## Work required
Each line below that holds the word "Profiles" counts once. Say how many such lines there are, and no more.

(Dataset records Opens)

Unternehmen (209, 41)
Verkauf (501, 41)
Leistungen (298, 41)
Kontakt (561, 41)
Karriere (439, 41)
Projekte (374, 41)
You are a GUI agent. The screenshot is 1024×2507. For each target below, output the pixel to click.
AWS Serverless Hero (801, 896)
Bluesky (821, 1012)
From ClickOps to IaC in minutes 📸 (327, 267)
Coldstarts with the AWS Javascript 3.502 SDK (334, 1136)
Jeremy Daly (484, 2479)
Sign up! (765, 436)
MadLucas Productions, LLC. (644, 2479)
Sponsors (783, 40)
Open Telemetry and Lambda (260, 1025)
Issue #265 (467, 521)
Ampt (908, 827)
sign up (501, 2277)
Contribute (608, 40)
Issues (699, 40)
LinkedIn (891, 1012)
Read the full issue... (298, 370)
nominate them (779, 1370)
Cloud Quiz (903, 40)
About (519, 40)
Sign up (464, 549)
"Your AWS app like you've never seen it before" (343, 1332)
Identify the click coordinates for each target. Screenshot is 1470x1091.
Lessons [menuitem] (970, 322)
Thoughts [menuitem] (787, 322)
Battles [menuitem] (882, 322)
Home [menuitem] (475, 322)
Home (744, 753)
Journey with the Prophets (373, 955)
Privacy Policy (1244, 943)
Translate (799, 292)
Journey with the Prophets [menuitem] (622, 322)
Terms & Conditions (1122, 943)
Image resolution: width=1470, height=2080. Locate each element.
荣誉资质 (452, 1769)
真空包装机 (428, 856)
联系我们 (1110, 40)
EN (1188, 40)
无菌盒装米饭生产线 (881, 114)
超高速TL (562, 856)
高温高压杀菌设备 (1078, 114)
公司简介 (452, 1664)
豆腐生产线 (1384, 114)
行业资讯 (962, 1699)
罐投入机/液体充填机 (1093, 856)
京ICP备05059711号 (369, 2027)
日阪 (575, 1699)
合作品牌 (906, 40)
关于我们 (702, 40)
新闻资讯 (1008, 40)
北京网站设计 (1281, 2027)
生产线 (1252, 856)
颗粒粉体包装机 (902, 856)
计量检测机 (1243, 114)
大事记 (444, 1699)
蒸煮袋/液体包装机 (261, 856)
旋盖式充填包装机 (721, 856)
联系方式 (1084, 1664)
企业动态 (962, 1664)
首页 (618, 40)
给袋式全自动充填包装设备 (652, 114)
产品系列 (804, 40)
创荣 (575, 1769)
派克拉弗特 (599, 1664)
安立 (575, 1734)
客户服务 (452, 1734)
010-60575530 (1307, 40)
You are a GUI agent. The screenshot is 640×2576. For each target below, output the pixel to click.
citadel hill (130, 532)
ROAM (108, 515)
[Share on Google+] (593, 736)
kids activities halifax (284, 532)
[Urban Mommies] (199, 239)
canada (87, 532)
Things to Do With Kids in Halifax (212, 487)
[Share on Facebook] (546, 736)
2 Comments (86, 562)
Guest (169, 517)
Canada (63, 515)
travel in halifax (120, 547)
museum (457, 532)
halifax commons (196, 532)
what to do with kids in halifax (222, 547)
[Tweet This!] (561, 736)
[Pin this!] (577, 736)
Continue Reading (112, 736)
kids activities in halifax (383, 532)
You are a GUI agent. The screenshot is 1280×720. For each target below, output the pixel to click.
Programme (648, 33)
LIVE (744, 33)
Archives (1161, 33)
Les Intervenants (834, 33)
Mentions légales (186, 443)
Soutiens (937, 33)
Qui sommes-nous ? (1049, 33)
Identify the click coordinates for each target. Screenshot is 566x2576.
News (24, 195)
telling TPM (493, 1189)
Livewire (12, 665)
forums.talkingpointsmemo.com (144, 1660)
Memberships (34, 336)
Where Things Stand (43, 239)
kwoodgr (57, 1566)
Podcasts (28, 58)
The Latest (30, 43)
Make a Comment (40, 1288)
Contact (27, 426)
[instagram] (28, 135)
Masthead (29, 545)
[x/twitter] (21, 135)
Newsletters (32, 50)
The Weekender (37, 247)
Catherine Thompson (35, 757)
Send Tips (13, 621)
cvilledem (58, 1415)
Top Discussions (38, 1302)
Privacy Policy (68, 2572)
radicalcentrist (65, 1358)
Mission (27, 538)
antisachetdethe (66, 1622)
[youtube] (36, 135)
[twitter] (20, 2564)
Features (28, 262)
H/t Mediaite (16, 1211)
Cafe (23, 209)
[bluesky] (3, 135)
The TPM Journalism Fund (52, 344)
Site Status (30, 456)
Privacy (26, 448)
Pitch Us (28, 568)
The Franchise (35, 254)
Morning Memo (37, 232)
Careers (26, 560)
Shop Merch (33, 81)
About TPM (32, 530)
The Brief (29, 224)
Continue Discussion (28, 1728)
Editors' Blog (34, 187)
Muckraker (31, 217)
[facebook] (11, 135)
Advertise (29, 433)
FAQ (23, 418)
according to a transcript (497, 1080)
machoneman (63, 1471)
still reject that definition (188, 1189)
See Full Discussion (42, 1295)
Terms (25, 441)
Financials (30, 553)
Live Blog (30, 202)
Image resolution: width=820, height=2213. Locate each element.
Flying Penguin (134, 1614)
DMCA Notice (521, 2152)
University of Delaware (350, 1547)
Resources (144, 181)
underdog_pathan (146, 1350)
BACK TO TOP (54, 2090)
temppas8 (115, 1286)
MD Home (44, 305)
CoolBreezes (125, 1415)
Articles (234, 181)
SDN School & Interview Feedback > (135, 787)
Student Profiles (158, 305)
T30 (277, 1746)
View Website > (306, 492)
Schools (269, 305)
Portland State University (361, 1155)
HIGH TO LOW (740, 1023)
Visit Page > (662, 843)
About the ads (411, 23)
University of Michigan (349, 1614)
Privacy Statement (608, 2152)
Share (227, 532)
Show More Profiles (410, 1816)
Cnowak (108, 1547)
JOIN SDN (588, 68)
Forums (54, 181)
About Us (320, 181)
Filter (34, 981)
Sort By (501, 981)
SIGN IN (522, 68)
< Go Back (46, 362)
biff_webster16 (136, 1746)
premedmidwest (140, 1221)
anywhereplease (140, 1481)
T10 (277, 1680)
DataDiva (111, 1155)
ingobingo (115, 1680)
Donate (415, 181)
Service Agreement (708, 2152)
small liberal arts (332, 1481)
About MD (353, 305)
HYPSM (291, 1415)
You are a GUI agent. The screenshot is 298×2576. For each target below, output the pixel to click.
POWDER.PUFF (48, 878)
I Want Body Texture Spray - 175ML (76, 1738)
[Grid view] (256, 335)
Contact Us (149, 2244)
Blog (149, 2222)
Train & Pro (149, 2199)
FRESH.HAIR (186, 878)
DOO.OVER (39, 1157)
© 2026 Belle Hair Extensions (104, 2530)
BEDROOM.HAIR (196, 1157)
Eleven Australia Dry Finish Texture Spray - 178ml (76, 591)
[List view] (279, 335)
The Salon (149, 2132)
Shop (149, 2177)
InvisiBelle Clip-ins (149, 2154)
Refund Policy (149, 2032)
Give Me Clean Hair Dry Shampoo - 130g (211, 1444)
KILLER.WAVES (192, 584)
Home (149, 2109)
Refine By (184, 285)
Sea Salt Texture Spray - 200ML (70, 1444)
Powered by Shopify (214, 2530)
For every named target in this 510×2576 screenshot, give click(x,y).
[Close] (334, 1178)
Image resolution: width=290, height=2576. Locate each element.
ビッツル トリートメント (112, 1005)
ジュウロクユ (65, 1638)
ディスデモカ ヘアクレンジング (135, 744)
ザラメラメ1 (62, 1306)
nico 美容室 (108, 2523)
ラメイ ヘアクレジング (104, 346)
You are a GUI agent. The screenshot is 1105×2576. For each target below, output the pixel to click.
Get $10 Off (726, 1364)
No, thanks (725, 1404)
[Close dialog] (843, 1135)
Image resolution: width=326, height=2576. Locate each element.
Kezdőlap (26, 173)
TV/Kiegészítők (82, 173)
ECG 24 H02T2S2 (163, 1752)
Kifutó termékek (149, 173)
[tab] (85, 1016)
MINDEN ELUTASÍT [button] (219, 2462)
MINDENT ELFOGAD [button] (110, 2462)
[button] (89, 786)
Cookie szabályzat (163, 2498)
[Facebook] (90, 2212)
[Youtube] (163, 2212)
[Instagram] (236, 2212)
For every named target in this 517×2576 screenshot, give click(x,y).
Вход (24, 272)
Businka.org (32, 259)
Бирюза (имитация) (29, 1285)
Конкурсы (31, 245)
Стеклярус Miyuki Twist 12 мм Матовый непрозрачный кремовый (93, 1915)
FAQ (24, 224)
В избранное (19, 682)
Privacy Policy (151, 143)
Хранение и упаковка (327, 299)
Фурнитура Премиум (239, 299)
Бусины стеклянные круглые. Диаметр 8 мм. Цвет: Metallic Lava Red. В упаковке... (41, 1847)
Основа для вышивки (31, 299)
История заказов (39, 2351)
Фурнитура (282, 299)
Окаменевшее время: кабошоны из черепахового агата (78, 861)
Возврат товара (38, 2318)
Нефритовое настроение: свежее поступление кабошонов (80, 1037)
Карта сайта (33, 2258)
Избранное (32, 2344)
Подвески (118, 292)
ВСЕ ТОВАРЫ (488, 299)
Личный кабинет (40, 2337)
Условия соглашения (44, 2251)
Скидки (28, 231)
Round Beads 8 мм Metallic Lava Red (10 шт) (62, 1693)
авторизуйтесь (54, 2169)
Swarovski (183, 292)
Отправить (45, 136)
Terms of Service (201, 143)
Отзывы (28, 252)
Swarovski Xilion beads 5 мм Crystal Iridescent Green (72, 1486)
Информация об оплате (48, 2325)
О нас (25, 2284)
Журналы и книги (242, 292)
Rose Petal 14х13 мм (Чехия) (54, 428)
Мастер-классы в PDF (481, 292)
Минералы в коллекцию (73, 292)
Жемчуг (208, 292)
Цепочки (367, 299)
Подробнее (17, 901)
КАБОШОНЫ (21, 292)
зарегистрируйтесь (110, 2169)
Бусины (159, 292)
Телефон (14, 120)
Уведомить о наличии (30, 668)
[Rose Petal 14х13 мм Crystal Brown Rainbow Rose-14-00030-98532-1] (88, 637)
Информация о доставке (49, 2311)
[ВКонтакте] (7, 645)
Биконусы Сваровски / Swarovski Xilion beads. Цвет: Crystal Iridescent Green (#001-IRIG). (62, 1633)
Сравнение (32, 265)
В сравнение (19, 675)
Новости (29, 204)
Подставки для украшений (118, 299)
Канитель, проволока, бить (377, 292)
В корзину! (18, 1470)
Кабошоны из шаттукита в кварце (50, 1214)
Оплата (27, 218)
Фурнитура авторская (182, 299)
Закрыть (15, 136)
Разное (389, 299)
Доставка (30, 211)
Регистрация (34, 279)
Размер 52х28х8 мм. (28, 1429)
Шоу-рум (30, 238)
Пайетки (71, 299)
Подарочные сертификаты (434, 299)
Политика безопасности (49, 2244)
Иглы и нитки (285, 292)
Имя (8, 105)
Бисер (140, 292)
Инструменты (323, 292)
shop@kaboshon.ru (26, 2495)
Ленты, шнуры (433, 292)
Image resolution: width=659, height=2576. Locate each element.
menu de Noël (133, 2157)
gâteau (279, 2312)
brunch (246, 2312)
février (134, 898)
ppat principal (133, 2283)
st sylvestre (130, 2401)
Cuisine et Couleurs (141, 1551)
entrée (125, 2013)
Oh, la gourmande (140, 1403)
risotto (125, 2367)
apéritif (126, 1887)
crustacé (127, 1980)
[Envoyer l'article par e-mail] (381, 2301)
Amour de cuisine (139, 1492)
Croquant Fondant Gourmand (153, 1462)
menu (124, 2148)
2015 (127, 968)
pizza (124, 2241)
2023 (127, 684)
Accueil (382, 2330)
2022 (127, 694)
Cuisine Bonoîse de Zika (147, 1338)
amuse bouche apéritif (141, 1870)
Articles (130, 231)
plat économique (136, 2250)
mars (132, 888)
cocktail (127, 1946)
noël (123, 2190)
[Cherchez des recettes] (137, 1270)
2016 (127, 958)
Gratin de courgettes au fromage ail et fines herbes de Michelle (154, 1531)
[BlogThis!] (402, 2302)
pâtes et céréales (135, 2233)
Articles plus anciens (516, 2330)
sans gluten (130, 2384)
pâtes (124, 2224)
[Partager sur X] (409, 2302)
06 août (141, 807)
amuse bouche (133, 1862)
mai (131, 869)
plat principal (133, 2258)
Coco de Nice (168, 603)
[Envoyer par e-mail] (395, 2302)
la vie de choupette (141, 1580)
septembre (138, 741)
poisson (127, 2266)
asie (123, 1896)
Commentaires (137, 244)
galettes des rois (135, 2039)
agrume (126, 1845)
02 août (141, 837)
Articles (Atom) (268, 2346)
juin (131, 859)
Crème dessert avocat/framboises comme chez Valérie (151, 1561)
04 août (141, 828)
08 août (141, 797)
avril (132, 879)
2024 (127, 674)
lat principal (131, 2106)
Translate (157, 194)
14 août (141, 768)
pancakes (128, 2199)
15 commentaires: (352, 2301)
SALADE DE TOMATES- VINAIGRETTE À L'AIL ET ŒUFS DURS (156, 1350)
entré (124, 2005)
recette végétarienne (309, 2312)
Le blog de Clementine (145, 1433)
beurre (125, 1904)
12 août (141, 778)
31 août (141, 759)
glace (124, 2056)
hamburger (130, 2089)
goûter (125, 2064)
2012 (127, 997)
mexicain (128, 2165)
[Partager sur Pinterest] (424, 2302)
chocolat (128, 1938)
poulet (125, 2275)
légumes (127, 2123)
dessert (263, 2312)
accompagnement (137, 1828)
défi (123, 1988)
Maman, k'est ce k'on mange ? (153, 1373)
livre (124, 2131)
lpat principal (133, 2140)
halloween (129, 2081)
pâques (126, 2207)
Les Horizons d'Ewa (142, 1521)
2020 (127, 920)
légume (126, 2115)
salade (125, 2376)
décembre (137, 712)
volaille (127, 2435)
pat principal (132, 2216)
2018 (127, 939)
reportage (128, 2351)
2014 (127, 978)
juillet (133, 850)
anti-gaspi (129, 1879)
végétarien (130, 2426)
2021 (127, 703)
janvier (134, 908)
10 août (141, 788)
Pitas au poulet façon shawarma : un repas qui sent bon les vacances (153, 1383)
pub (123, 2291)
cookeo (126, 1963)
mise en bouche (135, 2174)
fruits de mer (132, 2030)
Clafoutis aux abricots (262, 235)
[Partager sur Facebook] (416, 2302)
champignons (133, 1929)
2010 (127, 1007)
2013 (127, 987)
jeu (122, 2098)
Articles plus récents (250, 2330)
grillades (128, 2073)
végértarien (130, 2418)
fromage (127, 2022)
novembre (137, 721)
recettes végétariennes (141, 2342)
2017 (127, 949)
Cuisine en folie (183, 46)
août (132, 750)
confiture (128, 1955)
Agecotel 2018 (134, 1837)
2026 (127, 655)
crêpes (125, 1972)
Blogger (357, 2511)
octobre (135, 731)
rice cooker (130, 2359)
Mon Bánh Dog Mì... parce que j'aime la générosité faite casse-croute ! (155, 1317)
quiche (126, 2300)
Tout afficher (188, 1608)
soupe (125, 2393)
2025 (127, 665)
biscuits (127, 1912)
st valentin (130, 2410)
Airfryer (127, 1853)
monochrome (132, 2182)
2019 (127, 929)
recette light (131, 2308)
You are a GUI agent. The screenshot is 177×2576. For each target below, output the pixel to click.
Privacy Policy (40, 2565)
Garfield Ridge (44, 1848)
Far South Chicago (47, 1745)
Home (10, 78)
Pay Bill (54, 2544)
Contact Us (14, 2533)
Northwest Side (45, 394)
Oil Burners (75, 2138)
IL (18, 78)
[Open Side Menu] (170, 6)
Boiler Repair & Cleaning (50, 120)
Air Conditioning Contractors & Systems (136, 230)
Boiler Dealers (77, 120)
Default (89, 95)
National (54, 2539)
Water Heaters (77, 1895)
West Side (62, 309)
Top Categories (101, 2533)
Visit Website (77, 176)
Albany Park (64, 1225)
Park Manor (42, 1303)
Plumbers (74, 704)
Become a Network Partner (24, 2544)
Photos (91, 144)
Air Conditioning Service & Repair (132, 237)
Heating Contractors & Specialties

(Dataset records Closes)

## Solution to the problem
2